Browse Prior Art Database

Method for Graph-Based Model-Driven Modeling Tool Development Disclosure Number: IPCOM000200043D
Publication Date: 2010-Sep-24
Document File: 2 page(s) / 24K

Publishing Venue

The Prior Art Database


The invention addresses how to reduce the SOA development tooling development cost. Rather than developing a tooling environment by embedded the domain-specific details into the tooling environment, this solution externalize such domain-specific details into configuration files. We use the graph theory to define the meta-model of SOA model as combination of a placement meta-graph and a relationship meta-graph. The configuration files are used to describe the two meta-graphs. The tooling environment at runtime will parse the configuration files and generate the context-aware tooling environment. In high level, the innovation involves following steps: · Defining the elements of the meta model · Defining the placement graph for the meta model · Defining the relationship graph for the meta model · Representing the placement graph and the relationship graph into implementation specific configuration files · Generating the tool UI from the model/configuration files

This text was extracted from a PDF file.
This is the abbreviated version, containing approximately 51% of the total text.

Page 01 of 2

Method for Graph-Based Model-Driven Modeling Tool Development

We provide such coding-free enablement framework through first map the SOA meta-model into two types of meta-graphs. The first meta-graph, placement graph, specifies the location of design elements in a tree structure. This type of meta-graph is used to define the user interface (UI) actions to support the creation and validation of design elements. The second meta-graph, relationship graph, is used to capture the relationships among various design elements. This type of meta-graph is used to dictate the UI actions for creating relationships, and it provides a base for completeness and impact analysis for an SOA model. This abstraction formalizes the SOA modeling logic and semantics, and also guides the implementation of an extensible and customizable tooling environment.

WORK TO BE COMPLETED:
Print the passage from the modeling tool disclosure verbatim, starting at "We provide such" and ending at "customizable tooling environment.".

SOURCE DATA:
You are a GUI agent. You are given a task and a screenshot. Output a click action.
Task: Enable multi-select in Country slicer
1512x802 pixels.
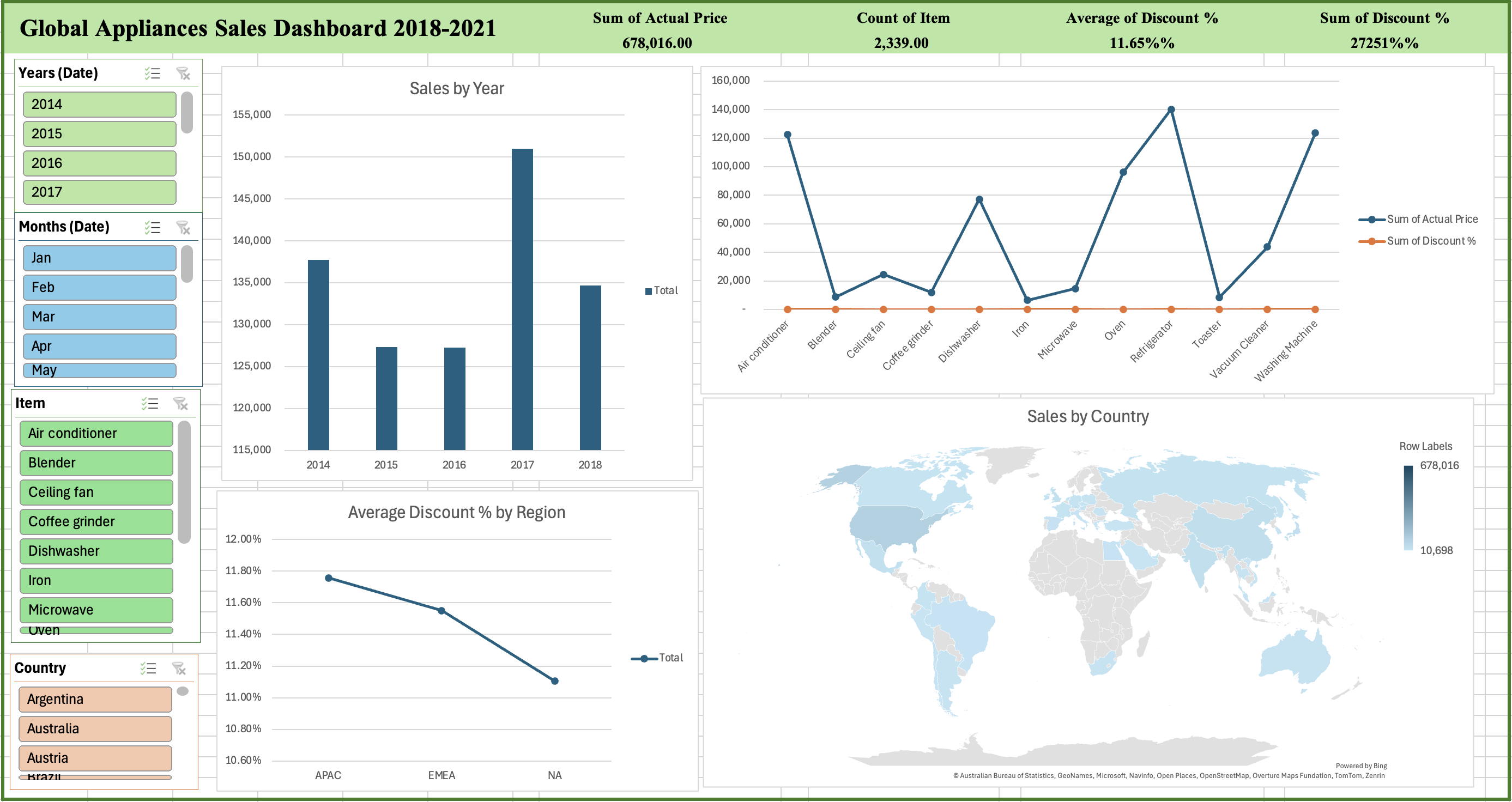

REPLY TO THE EXERCISE:
We provide such coding-free enablement framework through first map the SOA meta-model into two types of meta-graphs. The first meta-graph, placement graph, specifies the location of design elements in a tree structure. This type of meta-graph is used to define the user interface (UI) actions to support the creation and validation of design elements. The second meta-graph, relationship graph, is used to capture the relationships among various design elements. This type of meta-graph is used to dictate the UI actions for creating relationships, and it provides a base for completeness and impact analysis for an SOA model. This abstraction formalizes the SOA modeling logic and semantics, and also guides the implementation of an extensible and customizable tooling environment.